Moreton Bay Regional Council
“Moreton Bay Regional Council joined the Cities Power Partnership as part of a review of its position on climate change. Council has heard the community’s concern and we are committed to take action today for a sustainable and healthy tomorrow.
As community leaders, local governments have a responsibility to implement a range of initiatives to improve environmental resilience and support sustainability. We look forward to sharing and learning from other Councils as we work together to reduce our impacts on the climate and build a better future for our children and grandchildren.”
Council has chosen the following pledges
Install renewable energy (solar PV and battery storage) on council buildings
Support community facilities to access renewable energy through incentives, support or grants
Support local community energy groups with their community energy initiatives
Encourage sustainable transport use such as public transport, walking and cycling through council transport planning and design
Work together and influence
Set up meetings and attend events to work with other cities on tackling climate change
Moreton Bay Regional Council
What council has achieved in the past in energy efficiency, renewable energy, sustainable transport or broader sustainability
Moreton Bay Regional Council is implementing a range of initiatives targeted at environmental resilience and sustainability. In 2019-20 financial year council’s bushland restoration projects and green infrastructure initiatives saw the planting of thousands of koala habitat trees, street trees, and other native species. Street trees provide shade along footpaths, vegetation buffers along waterways, improve water quality of the region’s rivers, and bushland renewal projects provide habitat for priority species.

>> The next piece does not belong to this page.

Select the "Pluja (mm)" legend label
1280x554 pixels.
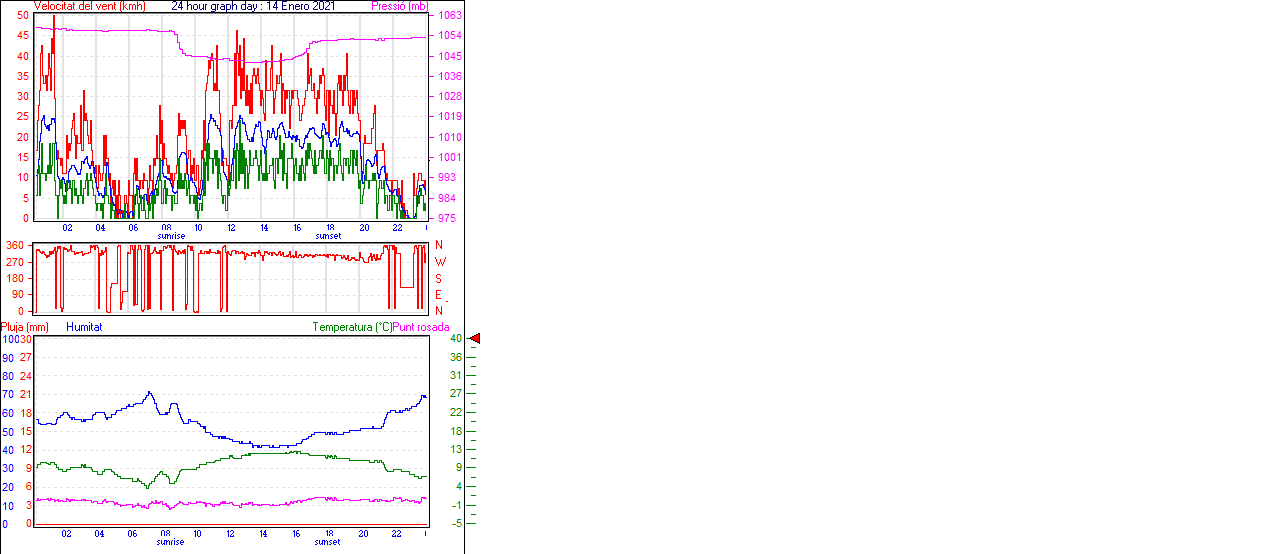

As of 31 July 2020 Council’s environmental management program at The Mill in Petrie saw 84 koalas fitted with telemetry devices for monitoring and regular health checks. In addition there are 26 dependant joeys expected to join the program when they turn one year old. The expansion of council’s network of green infrastructure continued with the installation of wildlife fencing, driver warning road stencils, and fauna rope bridges. This transport infrastructure is critical to supporting our wildlife safely access the region’s parks, reserves and wildlife corridors.
In the 2018-2019 financial year more than 30 tonnes of litter was removed from 133 locations across the region as part of Clean Up Australia Day efforts. Council also supported the removal of 700 kilograms of litter from the Caboolture River. Meanwhile, council’s innovative projects and initiatives contributed to supporting a cleaner region including provision of waste education workshops and incentivised education activities. Treasure Markets sold more than 750 tonnes of reusable items while major waste facilities converted landfill gas into enough electricity to power 14,000 houses per year. Prior to the installation of these land fill gas power stations, flaring of landfill gas resulted in a greenhouse gas emissions reduction of 634,819 tCO2e. For further detail on these initiatives see our annual report. A further example of Council’s commitment to reducing greenhouse gas emissions is Council’s multi-tenancy public building, known as The Corso, located in North Lakes. The sustainability design elements of The Corso have resulted in it producing 50% less greenhouse gas emissions, achieving a 5 Star Green Start Rating with the Green Building Council of Australia (GBCA). For more information on The Corso see our website.
What council hopes to achieve in the future in energy efficiency, renewable energy, sustainable transport or broader sustainability
We are currently developing a wide-ranging, long term Environment and Sustainability framework to holistically plan how we mitigate and adapt to climate change in the region. At the same time, we are seeking to understand our emissions profile with a view to setting science-based targets to reduce emissions in the region.
Other projects we are focussing on include:
- continuing to deliver our program of conservation management and habitat restoration,
- investigating the feasibility of a proposed council owned 5 MW solar system, and
- increasing our current use of recycled water for irrigation of our parks.
What council hopes to gain from being a member of the Cities Power Partnership
Many local governments have been acting on climate change across Australia for decades. Our community have asked us to join the partnership and we want to involve them in this journey, use the resources provided by CPP and learn from other councils who are dealing with similar environmental issues that we all face. By learning from others it will help us progress faster on our pathway to increasing resilience and adapting to our already changing climate.